Having experienced a near death experience of Sudden Cardiac Arrest (SCA) has significantly changed my life. The description of my survival is based upon my wife’s recollection since I was suddenly stricken with SCA at a professional friend’s home in Rocklin, California seven years ago. I do not remember anything that happened when I suffered the SCA, nor do I remember the week prior to my SCA.
We had just arrived at a professional friend’s house at 2 pm on August 9, 2008. It was a 1.5 hour drive to their home, where we were attending a memorial dinner for our friend’s husband who had passed away three weeks prior. I was speaking to a couple of friends and a local track coach who coached my friend’s daughter, when I collapsed suddenly, was unconscious and not breathing. The track coach immediately recognized that I was not breathing and he started CPR and someone activated the 911 system. The paramedics arrived within 5-6 minutes and I was shocked four times to re-establish cardiac rhythm. I was transported to Roseville Sutter Medical Center ER. In the ER, I went into SCA again and was shocked four more times. Tests revealed that I did not suffer a heart attack, or myocardial infarction. I underwent angiography, which revealed that my coronary arteries were very clear for a 56-year-old man, thus my problem (SCA) was related to an electrical problem or cardiac arrhythmia.
I was transferred to ICU where I underwent hypothermia. Three days later, I came out of a coma and began to recognize my family and a couple of very close friends who were with my wife and two daughters while my body was fighting for survival. I left the hospital 10 days later with an ICD (implantable cardioverter defibrillator) implanted in my chest and my cognition was normal. Pneumonia contracted in the hospital slowed my recovery, however, two months after my SCA I returned to work as a physical therapist at the private practice that my wife and I own. In addition, at this point in the post SCA recovery, I was walking four to five miles a day, which I continue to do as an important component of my recovery.
The change in my life also stems from the fact that on August 23, 2007, a year prior to my SCA, I saved a man’s life with CPR on a golf course in Incline Village, Nevada. This was a very humbling event since when I came upon the victim he was not breathing, his skin color was blue/black and a man was attempting CPR. I took charge of the scene, a fellow golfer activated the 911 system and I started CPR. It seemed like it took forever for the paramedics to arrive. The paramedics shocked the victim five times to re-establish his cardiac rhythm. He was then transferred via helicopter with good vital signs to a hospital in Reno, NV. This gentleman survived and to this day, we are very close friends. So, saving someone’s life with CPR, then surviving a SCA a year later dramatically changes one’s perspective on life.
I remember saying to my golf buddies after saving the man’s life that you better hope and pray if you ever go down with a heart issue that you are around someone who knows CPR, because early intervention with CPR will give you about a 50%-80% chance of survival. My good fortune of being in the presence of many colleagues (physical therapists) and friends who knew CPR saved my life. These mutually related experiences (e.g., saving a man’s life with CPR; then being saved by CPR) made me think that I have to give back to society for my good fortune of surviving a SCA.
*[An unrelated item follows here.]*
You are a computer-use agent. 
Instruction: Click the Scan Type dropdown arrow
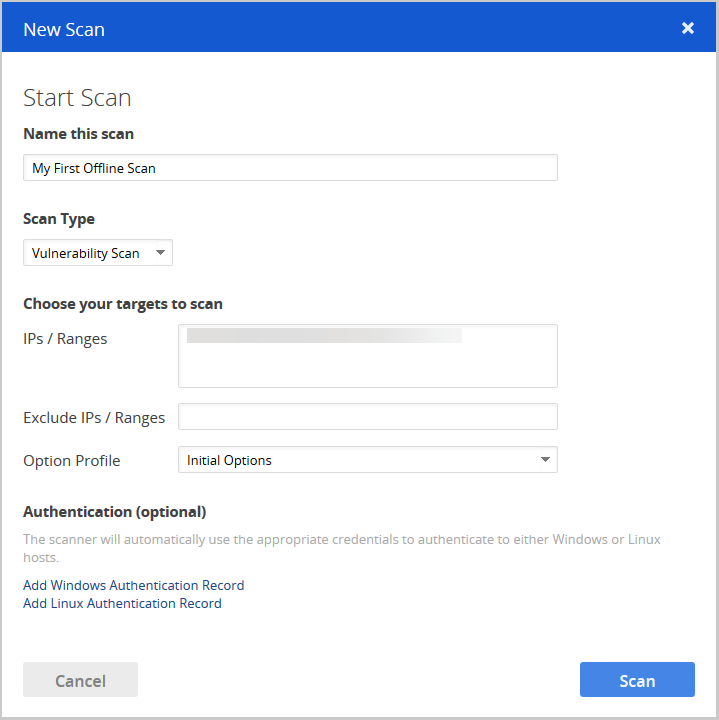click(x=160, y=253)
My wife Edie and I became involved with the San Ramon Valley Fire Districts (SRVFD) Heart Safe Committee (HSC), which has been responsible for putting AEDs in every school in our district and in every police car. We have stimulated our HSC to initiate hypothermia programs in our six local hospitals and currently all paramedics within the SRVFD institute hypothermia in the ambulance for SCA victims. In addition, my wife and I became American Heart Association (AHA) CPR/AED instructors. We have volunteered many hours to teach citizens CPR/AED within our county. Our HSC team has trained more than 12,000 citizens in hands-only CPR and how to use an AED over the past 3.5 years. The survival rate from witnessed SCA in our Valley in 2013 was 32%; in 2014 our witnessed SCA survival rate rose to 80%! So our training program significantly affected our local survival rate. The past three years our HSC has been teaching hand-only CPR and use of an AED to all 7th graders (3,000 students/year) in the San Ramon Valley School district. I have lobbied for mandatory CPR/AED training for all high school coaches and to have AEDs at every high school sporting event. While this has not yet been successful, it will be.
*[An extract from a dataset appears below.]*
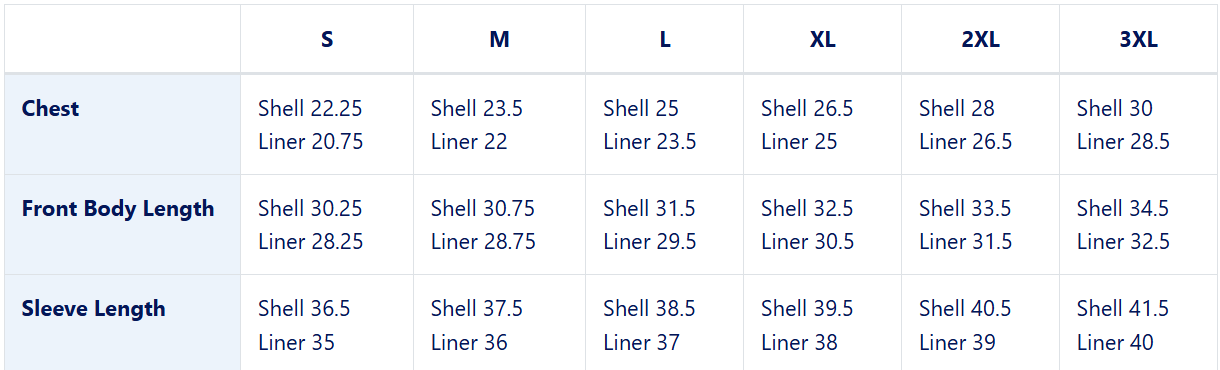This screenshot has width=1220, height=370.
Task: Click the S size column header
Action: (x=327, y=40)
In sum, my survival has provided the stimulus to become a trained CPR/AED instructor, serve on the AHA 2020 Task Force, co-chair of AHA 2020 Task Force CPR committee, serve as a Board Member of PulsePoint Foundation and to volunteer within the SRVFD to help save lives and educate the public about important live saving techniques such as CPR/AED use and “heart” healthy living. Every day is a great day for me, since I am very fortunate to be on this planet. I am thankful also for my wife, children, friends, the paramedics and my rescuer who never gave up on me during the immediate hours of my SCA seven years ago. I have been told that my “never give up attitude” probably contributed to my survival.